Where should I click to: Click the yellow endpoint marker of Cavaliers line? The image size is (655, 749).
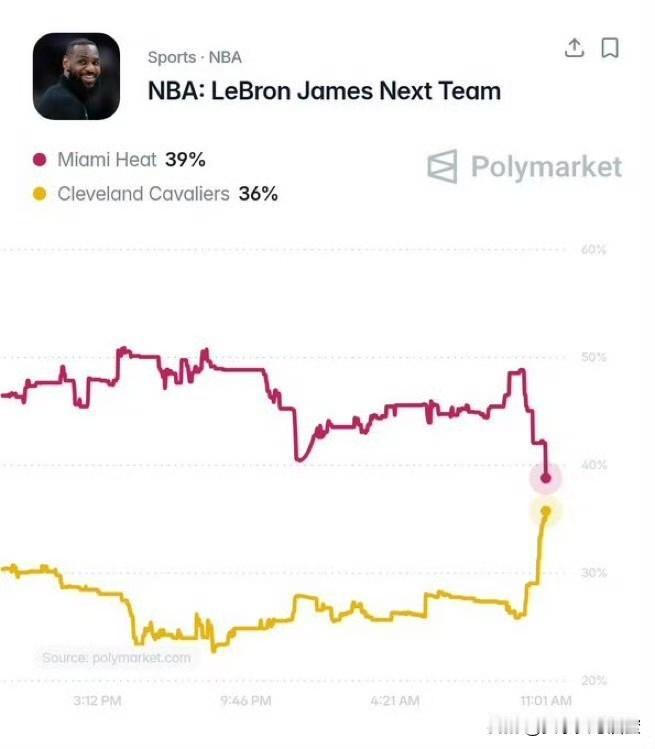(x=546, y=512)
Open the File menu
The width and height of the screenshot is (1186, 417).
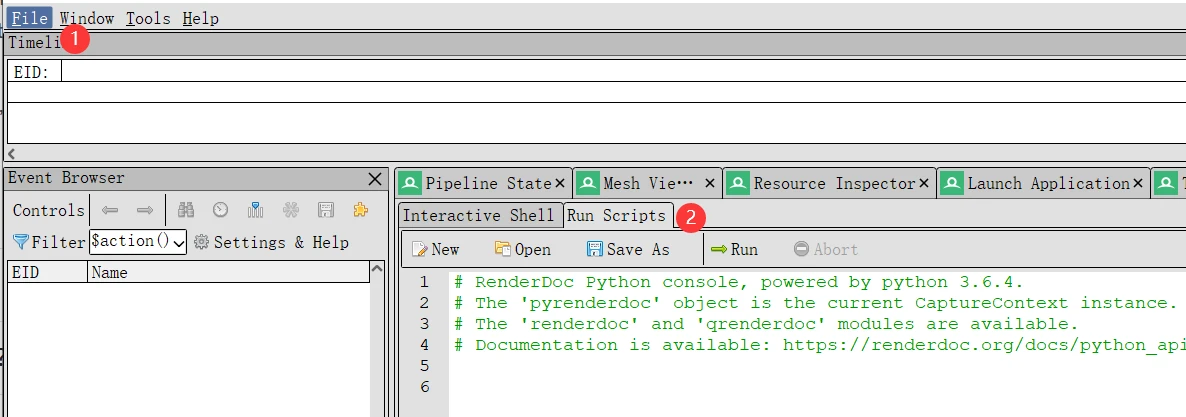click(x=29, y=18)
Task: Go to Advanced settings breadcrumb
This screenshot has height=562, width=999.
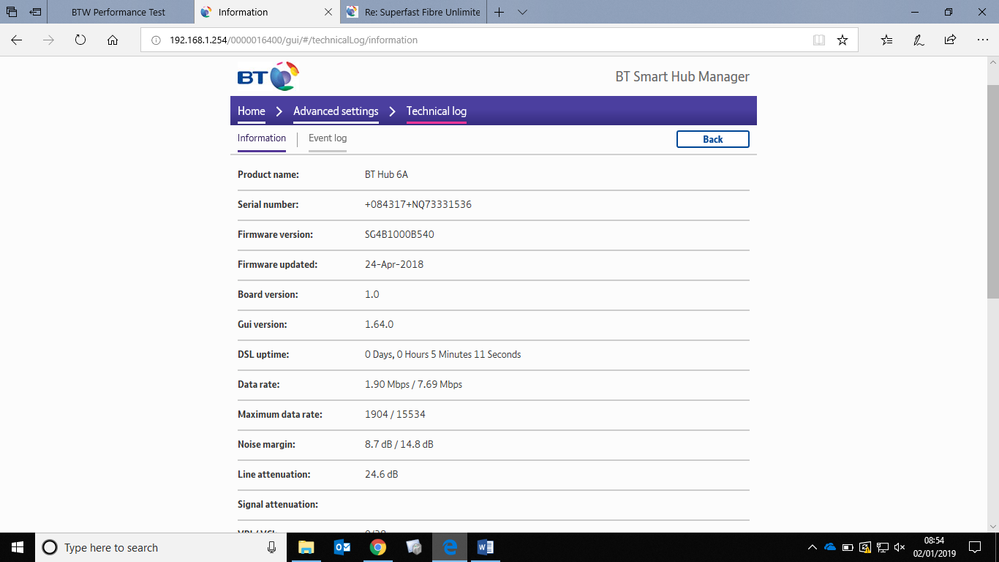Action: click(x=335, y=111)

§

**TASK:** Identify every line in the material above that contains the word "screenshot", and copy each of those lines.

**RESPONSE:**
The width and height of the screenshot is (1186, 417).
This screenshot has height=562, width=999.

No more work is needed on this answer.